-- Recorded data follows --

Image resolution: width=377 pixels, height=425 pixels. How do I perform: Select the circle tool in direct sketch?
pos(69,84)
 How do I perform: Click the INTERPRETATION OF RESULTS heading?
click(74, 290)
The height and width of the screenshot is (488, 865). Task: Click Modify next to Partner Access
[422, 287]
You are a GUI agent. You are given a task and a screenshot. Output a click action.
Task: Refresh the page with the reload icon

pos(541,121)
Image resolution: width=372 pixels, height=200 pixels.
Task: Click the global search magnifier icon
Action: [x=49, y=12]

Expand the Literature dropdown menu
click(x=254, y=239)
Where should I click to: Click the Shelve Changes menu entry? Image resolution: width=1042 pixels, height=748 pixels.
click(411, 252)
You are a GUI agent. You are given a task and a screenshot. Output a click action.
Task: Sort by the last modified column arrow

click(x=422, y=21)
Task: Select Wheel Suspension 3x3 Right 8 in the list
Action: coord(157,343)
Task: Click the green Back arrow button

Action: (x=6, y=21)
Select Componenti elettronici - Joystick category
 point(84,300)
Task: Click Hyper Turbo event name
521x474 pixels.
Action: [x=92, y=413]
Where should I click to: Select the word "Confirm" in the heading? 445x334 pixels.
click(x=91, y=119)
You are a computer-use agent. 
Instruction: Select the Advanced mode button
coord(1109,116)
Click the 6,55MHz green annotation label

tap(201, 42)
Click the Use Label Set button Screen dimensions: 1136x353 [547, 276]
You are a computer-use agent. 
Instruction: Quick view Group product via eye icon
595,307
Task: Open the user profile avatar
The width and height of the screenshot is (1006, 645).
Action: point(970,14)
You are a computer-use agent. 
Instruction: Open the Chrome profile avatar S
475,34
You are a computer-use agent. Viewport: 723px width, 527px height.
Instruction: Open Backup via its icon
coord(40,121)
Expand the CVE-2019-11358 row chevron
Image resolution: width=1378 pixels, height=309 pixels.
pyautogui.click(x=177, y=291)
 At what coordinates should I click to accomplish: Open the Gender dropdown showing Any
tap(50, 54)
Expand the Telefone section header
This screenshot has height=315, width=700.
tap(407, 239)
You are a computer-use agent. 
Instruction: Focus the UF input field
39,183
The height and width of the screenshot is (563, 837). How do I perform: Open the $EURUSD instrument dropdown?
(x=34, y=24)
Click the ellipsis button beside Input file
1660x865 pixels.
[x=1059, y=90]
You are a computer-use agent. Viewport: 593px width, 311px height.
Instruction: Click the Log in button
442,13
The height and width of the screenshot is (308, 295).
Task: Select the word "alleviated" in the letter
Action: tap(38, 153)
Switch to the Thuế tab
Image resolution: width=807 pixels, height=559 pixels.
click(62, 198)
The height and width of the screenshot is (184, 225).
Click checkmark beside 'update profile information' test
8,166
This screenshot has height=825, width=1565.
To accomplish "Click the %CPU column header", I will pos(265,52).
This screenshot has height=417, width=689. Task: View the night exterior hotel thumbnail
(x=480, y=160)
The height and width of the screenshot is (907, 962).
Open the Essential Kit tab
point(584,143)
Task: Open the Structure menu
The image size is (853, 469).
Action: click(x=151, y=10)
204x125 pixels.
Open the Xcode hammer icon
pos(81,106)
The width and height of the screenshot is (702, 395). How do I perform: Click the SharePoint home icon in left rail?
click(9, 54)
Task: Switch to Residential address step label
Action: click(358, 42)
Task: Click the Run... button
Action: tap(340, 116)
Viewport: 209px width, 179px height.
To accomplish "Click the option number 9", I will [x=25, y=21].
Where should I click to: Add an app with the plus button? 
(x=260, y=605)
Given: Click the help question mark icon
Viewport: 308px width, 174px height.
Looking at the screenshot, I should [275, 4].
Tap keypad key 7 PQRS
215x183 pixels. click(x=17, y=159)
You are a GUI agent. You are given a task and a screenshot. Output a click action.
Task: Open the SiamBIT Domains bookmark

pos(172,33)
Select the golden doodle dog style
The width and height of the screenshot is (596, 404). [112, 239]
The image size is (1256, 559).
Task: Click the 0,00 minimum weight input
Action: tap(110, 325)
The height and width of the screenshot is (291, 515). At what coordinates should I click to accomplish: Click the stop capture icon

-- Recorded data concluded --

* The problem
With the first line being the one containing "The width and height of the screenshot is (1006, 645)." and the last line the one containing "Expand the CVE-2019-11358 row chevron", transcribe exactly the lines above that fall in that range.

* Written solution
The width and height of the screenshot is (1006, 645).
Action: point(970,14)
You are a computer-use agent. 
Instruction: Open the Chrome profile avatar S
475,34
You are a computer-use agent. Viewport: 723px width, 527px height.
Instruction: Open Backup via its icon
coord(40,121)
Expand the CVE-2019-11358 row chevron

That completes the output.